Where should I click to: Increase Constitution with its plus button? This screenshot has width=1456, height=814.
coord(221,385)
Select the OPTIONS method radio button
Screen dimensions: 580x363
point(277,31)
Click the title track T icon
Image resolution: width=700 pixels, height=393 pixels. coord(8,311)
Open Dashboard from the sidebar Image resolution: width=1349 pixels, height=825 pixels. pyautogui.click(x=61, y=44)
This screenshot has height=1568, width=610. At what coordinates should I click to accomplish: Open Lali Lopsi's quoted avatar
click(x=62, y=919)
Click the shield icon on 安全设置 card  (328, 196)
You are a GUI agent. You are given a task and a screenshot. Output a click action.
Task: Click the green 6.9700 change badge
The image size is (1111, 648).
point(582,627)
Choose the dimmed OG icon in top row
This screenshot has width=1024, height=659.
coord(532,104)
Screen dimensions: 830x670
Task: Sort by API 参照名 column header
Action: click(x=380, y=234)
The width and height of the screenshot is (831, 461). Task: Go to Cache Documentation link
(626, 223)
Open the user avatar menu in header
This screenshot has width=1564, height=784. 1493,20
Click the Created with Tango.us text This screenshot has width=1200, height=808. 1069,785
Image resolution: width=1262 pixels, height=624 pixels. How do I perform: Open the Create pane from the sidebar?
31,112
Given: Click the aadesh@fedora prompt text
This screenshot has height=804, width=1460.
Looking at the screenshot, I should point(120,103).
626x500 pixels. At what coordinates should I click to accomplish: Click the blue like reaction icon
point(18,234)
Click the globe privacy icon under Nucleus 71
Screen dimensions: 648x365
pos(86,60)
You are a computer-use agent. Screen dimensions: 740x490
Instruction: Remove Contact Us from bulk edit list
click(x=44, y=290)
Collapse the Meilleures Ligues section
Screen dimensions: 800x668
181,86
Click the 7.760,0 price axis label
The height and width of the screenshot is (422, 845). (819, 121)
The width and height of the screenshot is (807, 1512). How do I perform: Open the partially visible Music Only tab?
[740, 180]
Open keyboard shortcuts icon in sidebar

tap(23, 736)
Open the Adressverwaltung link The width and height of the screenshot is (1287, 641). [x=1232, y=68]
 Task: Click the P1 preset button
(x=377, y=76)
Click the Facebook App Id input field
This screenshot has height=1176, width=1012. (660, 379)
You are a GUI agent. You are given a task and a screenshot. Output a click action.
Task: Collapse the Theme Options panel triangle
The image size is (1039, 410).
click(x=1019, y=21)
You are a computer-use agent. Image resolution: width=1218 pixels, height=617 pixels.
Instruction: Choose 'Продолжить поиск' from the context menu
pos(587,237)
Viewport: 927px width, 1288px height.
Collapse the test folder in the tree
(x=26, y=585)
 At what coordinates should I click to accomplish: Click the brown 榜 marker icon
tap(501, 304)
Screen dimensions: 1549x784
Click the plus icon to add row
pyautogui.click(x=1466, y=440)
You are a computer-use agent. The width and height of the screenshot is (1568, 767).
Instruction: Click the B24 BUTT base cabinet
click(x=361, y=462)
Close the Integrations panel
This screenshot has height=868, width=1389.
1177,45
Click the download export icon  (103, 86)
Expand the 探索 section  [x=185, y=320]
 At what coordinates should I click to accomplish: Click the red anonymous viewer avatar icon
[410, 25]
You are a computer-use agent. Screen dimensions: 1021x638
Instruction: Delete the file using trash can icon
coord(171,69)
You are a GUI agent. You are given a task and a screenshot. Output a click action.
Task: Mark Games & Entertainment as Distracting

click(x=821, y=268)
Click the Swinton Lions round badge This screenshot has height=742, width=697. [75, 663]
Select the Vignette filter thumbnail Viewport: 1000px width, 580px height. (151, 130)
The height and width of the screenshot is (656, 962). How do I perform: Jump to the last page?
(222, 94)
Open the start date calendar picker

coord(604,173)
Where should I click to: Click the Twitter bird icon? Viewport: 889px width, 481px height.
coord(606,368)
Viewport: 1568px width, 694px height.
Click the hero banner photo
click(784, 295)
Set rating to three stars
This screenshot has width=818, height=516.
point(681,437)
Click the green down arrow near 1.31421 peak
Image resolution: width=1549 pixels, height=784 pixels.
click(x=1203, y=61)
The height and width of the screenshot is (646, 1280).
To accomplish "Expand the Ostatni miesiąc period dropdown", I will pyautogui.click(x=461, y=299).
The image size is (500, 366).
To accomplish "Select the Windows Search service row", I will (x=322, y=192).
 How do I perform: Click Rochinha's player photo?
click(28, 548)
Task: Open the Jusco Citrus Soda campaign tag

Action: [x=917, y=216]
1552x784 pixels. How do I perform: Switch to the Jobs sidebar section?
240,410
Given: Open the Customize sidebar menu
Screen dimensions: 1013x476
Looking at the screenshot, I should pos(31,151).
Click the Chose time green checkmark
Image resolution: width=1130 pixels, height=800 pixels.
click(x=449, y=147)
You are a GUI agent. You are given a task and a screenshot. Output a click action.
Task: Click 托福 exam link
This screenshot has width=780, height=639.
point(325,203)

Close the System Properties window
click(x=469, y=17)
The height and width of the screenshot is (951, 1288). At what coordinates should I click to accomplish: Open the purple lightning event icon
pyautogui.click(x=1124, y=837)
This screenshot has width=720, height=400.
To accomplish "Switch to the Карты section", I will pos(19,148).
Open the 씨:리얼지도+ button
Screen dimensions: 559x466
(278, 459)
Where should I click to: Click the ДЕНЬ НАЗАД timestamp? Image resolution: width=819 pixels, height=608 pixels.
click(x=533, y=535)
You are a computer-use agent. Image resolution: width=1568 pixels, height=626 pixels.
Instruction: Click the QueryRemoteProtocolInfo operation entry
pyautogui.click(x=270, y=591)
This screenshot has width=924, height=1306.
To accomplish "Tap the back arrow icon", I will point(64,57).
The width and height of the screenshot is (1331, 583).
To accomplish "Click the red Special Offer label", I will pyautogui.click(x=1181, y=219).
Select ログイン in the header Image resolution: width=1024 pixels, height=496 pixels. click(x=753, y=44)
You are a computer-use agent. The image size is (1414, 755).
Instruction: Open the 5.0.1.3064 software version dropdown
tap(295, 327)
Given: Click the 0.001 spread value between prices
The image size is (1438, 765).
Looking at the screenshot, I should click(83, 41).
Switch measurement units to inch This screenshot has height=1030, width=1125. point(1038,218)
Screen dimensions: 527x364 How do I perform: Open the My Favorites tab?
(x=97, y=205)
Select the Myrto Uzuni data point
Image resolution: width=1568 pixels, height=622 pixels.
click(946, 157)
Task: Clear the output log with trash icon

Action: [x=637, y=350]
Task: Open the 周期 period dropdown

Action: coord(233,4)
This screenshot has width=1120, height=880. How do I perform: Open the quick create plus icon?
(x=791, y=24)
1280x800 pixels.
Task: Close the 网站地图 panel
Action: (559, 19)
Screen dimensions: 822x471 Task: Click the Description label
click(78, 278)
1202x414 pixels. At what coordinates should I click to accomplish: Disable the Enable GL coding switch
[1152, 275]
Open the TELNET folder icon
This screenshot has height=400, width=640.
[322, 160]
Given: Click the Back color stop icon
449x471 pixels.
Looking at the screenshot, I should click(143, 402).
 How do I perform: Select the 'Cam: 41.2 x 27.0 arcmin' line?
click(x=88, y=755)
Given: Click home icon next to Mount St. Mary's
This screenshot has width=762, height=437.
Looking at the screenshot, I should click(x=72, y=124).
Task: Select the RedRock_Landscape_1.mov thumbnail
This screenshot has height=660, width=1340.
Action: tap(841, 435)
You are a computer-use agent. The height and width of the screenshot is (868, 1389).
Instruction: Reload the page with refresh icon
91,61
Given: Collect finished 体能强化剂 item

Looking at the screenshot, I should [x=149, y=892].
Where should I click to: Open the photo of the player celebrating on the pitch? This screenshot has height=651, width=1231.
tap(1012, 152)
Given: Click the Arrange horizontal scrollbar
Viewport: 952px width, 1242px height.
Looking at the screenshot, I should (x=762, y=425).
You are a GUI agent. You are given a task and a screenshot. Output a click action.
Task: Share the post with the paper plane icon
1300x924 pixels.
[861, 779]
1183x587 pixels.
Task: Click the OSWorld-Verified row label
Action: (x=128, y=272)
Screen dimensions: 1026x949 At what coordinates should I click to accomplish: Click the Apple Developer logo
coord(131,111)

_PROBLEM DESCRIPTION_: Everything from the line containing "Screen dimensions: 1026x949" down to the last line of the entries is to be returned exactly, both ends included, and nothing beyond it.

_SOLUTION_:
Screen dimensions: 1026x949 At what coordinates should I click to accomplish: Click the Apple Developer logo
coord(131,111)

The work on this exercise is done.